Considérant que la Société Editions Neressis a donc engagé sa responsabilité en dénigrant ainsi les agents immobiliers et qu'en conséquence les appelantes sont fondées à solliciter chacune en réparation du préjudice collectif causé à la profession paiement du franc symbolique à titre de dommages-intérêts.

d) Sur l'application de la loi du 31 décembre 1990

Considérant que devant la Cour les appelantes demandent qu'il soit constaté que la Société intimée agit en infraction de la loi susvisée en donnant des consultations juridiques et en proposant des formules d'actes sans remplir les conditions exigées par la loi.

Mais considérant qu'à juste titre la Société Editions Neressis réplique qu'il s'agit d'une demande nouvelle, irrecevable en appel.

Considérant en effet que même si en première instance les appelants avaient mis en cause ces mêmes prestations c'était dans le but de faire juger que la Société Editions Neressis en exerçant illégalement la profession d'intermédiaire immobilier agissait de manière déloyale vis-à-vis des professionnels de l'immobilier soumis quant à eux à la loi du 2 janvier 1970.

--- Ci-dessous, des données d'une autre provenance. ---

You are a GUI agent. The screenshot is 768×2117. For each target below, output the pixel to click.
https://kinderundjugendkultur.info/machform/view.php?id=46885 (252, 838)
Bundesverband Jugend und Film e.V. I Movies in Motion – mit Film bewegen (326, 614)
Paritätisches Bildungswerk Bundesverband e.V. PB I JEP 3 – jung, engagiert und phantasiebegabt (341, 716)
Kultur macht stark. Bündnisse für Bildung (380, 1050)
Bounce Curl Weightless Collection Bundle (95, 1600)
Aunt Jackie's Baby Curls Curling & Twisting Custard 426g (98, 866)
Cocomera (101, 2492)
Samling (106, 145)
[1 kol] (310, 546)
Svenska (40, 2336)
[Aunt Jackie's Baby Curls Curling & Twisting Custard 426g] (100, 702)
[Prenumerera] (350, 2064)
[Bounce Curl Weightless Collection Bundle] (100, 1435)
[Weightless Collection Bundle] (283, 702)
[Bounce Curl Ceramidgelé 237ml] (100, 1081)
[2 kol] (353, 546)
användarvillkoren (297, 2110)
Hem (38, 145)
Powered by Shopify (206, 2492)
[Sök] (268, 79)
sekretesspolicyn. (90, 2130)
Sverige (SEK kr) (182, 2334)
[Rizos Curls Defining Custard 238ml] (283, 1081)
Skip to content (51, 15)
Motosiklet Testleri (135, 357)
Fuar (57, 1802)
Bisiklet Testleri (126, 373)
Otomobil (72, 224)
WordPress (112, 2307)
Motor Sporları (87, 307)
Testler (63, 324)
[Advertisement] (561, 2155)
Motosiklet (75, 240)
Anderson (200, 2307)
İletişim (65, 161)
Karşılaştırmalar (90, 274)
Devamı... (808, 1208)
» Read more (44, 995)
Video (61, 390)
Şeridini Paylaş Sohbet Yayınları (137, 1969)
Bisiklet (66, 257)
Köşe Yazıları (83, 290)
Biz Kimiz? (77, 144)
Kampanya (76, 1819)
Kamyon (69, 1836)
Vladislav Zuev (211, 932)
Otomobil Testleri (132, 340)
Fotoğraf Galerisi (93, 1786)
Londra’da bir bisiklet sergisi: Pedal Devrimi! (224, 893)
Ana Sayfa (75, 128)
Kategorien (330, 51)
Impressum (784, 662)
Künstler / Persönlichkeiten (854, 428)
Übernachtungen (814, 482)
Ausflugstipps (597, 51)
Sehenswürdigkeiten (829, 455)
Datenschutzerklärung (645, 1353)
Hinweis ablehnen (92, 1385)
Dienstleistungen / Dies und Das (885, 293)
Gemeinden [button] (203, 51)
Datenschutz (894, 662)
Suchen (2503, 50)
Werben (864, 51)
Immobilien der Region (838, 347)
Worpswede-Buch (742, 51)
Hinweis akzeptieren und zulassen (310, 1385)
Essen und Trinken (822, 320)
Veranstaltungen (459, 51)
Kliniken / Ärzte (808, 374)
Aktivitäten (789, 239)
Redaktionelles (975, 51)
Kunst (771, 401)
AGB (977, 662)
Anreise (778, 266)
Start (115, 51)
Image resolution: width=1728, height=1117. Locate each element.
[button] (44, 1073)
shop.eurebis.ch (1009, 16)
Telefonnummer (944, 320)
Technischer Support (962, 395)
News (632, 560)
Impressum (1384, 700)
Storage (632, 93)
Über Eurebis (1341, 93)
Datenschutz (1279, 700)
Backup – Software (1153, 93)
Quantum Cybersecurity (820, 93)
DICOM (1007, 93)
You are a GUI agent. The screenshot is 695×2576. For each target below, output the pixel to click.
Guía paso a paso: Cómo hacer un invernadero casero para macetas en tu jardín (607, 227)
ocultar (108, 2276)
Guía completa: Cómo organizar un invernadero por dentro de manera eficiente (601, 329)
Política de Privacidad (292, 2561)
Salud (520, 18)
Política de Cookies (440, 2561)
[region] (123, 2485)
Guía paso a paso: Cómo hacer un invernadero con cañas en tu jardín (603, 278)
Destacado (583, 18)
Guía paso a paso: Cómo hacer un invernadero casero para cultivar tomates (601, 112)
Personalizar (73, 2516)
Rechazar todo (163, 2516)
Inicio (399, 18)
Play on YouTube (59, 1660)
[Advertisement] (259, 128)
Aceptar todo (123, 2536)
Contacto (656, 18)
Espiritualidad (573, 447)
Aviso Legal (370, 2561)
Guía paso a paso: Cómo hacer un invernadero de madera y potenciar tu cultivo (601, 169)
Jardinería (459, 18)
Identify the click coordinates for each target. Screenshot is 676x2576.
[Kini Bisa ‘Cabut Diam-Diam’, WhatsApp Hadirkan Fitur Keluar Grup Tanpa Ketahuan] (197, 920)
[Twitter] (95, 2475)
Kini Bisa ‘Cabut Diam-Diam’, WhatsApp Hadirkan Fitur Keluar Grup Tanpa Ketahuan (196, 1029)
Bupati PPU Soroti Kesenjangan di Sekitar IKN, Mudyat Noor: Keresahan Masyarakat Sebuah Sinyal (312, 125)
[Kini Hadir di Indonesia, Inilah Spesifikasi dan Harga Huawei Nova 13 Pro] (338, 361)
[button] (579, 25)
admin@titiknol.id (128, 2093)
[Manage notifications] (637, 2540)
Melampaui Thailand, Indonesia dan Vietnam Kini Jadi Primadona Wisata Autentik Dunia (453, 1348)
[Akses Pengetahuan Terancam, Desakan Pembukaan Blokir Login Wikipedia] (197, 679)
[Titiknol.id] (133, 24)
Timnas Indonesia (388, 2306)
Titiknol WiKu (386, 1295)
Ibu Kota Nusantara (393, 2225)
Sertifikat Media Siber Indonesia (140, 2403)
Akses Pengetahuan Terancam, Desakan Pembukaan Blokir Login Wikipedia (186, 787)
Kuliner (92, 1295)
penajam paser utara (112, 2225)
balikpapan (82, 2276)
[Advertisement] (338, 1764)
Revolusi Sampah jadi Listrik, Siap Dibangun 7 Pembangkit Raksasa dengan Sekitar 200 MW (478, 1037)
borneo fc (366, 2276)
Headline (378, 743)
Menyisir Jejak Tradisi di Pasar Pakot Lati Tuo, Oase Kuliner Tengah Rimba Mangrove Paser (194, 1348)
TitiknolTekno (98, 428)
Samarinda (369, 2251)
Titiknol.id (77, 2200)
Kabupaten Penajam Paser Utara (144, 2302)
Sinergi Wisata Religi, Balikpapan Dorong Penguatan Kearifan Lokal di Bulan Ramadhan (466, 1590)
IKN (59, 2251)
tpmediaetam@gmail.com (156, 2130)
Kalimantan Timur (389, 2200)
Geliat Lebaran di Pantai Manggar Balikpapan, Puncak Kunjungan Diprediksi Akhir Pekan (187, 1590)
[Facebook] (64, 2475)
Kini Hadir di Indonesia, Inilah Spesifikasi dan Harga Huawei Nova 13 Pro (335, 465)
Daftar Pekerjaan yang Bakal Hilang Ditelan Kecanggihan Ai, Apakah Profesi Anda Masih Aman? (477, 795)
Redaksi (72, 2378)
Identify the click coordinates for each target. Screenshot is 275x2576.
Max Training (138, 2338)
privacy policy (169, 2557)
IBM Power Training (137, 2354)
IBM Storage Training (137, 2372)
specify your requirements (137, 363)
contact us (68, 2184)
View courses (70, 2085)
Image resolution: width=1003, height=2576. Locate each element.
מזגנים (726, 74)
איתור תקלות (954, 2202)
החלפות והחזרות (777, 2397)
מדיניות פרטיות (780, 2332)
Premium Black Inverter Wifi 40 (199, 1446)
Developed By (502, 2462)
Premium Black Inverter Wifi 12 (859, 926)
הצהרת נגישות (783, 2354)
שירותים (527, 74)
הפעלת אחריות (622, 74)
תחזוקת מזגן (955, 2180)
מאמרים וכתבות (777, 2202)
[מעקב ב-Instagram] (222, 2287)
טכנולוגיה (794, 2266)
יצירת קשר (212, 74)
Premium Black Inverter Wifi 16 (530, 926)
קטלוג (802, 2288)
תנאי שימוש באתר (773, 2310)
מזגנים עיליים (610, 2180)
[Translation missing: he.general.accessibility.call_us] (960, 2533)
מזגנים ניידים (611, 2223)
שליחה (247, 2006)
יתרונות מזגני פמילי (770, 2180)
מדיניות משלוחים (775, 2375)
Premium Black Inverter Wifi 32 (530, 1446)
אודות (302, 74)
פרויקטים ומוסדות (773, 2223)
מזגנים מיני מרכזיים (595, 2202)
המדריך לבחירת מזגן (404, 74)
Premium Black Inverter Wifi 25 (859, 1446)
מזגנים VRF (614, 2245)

Considérant qu'en appel la FNAIM et la Chambre qui ne prétendent pas être membres d'une profession juridique réglementée et offrir des prestations sous forme de consultations juridiques ou de rédactions d'actes, invoquent ces mêmes faits non pas pour obtenir réparation du préjudice que leur cause de ce chef la Société Editions Neressis mais dans le but unique de faire sanctionner une violation de la loi.

II - Sur la demande de la Société Editions Neressis

Considérant que c'est à tort que les premiers juges ont estimé que la demande de la Société Editions Neressis était irrecevable.

Qu'en effet d'une part le Journal Professions Immobilière est édité ainsi que le relève " l'ours " par la Chambre Syndicale Interdépartementale des Professions Immobilières de PARIS et d'Ile de France partie à l'instance qui n'avait donc pas à être mise en cause.

Que d'autre part s'agissant d'une action en concurrence déloyale fondée sur l'article 1382 du Code Civil et non d'une action en diffamation fondée sur la loi de 1881 il n'y avait pas lieu de mettre en cause les auteurs des articles incriminés.

Considérant sur le fond que la FNAIM et la Chambre font valoir que la revue en question s'adresse aux professionnels eux mêmes, que le discours et l'article mis en cause constituent une réaction légitime de responsables syndicaux à la mesures des agressions dont leurs membres sont l'objet de la part du journal " Particulier à Particulier " et qu'en outre les commentaires ne sont nullement contraires à la vérité et relèvent de la libre critique.

Considérant ceci exposé que le journal " Professions Immobilières " vendu par abonnement est à la disposition de tous.

Considérant que dans le numéro de juillet septembre 1989 est reproduit le discours du Président de la FNAIM.

Que celui-ci pratique un amalgame entre ceux qui sous couvert de faire de l'immobilier de particulier à particulier commettent des escroqueries et le Journal " De Particulier à Particulier".

Qu'après avoir rappelé qu'une procédure les opposait à ce journal il qualifie directement les actionnaires de cette société " d'affairistes, car ce sont des affairistes, poursuivant des intérêts strictement commerciaux qui prétendent défendre les particuliers... ".

Qu'il poursuit en déclarant " en fait tous les moyens sont bons pour exploiter la crédibilité (sic) du public qui très souvent ignore tout sur la transaction immobilière et qui sous le prétexte fallacieux de ne pas payer une commission, s'engage dans des transactions désastreuses sans sécurité aucune et sans garantie ".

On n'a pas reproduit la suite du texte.